Маргарита пыталась вырвать руку, однако повар крепко держал ее и, хотя обещал не применять силу, всё настойчивее тянул ее ладонь вниз.

– Давай жо, – требовал он. – Хвати жо… Ну, пожааалстю, хвати…

– Щас я хвачу! – резко и зло прозвучал мужской голос.

Гёре сразу отшатнулся от Маргариты, как от волны печного жара.

– Отхвачу твой хер на хер!

В кухню заходил Рагнер Раннор. Он был в черном полурасстегнутом камзоле поверх белой рубашки и со слегка влажными волосами; его лицо выглядело уставшим и из-за этого особенно мрачным. Вернувшись в ратушу несколько минут назад, он узнал от Ольвора о странном поведении пленницы. Великан славился удивительной интуицией, и Рагнер не стал пренебрегать его мнением, – так он оказался сначала в обеденной, а затем и в кухне.

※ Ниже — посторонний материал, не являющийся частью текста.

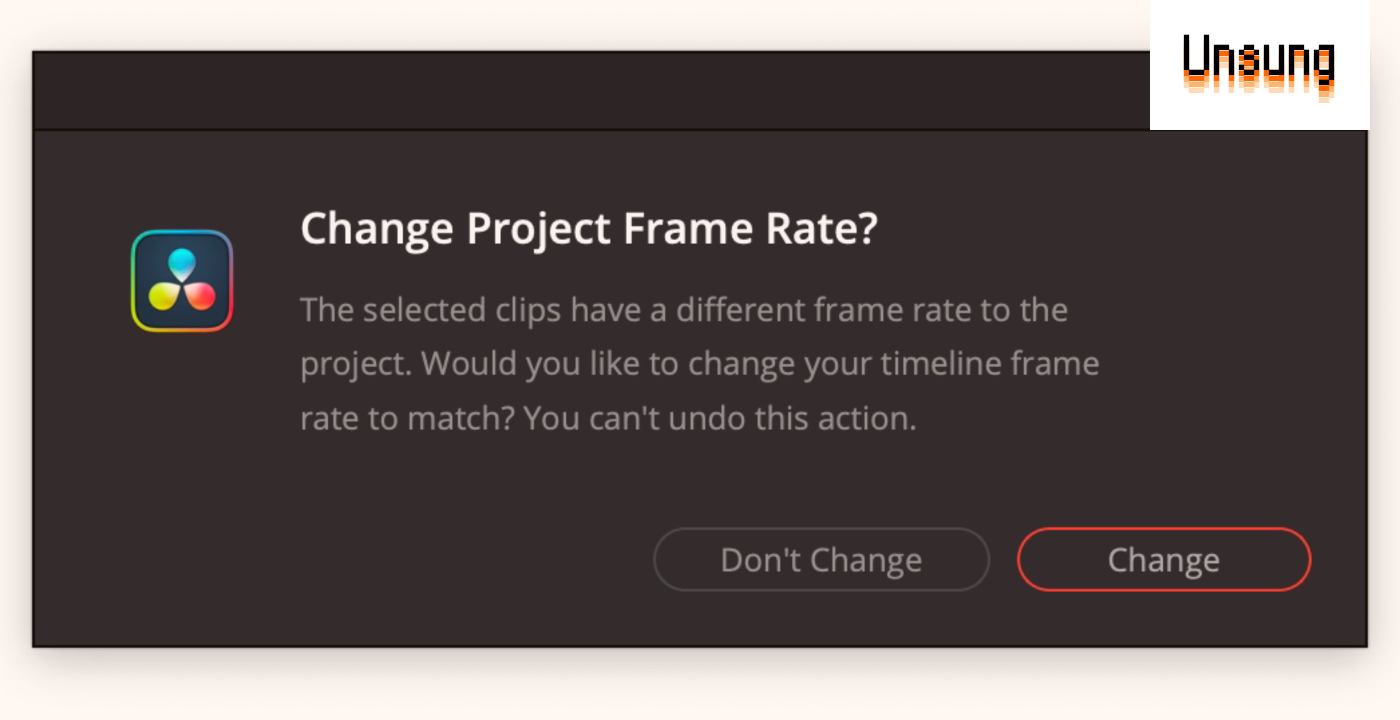Choose the Don't Change button
This screenshot has height=720, width=1400.
tap(821, 560)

– Ваша Свееетлость, – залебезил Гёре по-лодэтски. – Я вам всё сготовил… Ща вам всё снесю! Припоздали вы, Ваш Светлость, как завсегда…

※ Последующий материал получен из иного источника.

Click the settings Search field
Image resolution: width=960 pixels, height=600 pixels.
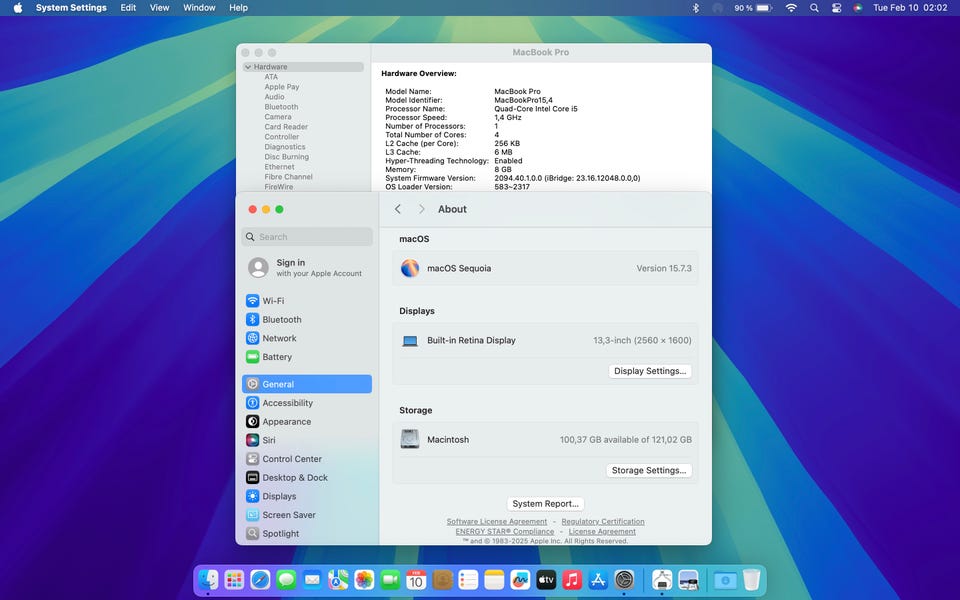point(306,237)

– Что это было, Гёре? – зло спросил Рагнер. – Я тебя кухарить нанял, а не чужих жен по углам лапать. Сказал же, чтоб ее в кухне не водилось! Чего тебе было неясно?

– Простите… Простите, ради Богу! – с чувством взмолился повар. – Бесы попутали… Никоды больше́е не ослушусь, крест даю!

– Пошел вон отсюда со своим крестом, – еще сильнее разозлился Рагнер. – Я уже весь в твоих крестах должен был бы быть. Вон из кухни! – повторил он. – Потом еще поговорим!

Маргарита ничего не понимала из их речей, лишь видела, что Лодэтский Дьявол разгневан. Она стояла в темном углу у стены и ждала своей участи.

Проводив ледяным, колким взглядом убегавшего толстяка, Рагнер перенес лампу с кухонного стола на стол для посудомойки и осветил лицо девушки – избитое, обрамленное белым платком, с распахнутыми от страха зелеными глазищами и ярко-розовыми щеками.

– Так, теперь ты, – заговорил Рагнер по-орензски. – Что тебе нужно от моего повара?

– Ну… – замялась Маргарита и нервно захлопала глазами. – Вы всё видели… Любовь у нас…

– Любовь?! – изумился Рагнер и стал буравить ее зрачками. – Живо правду говори! Чего ты тут задумала? Отравить нас всех, быть может?!

– Да откуда у меня яд? – искренне удивилась Маргарита этим подозрениям. – У меня здесь ничего своего нет… На улицу меня не пускают… Откуда яд?

– Вот поэтому и повара моего тут охмуряешь – голову хочешь заморочить этому дураку, чтобы он это сделал за тебя. Любовь у них!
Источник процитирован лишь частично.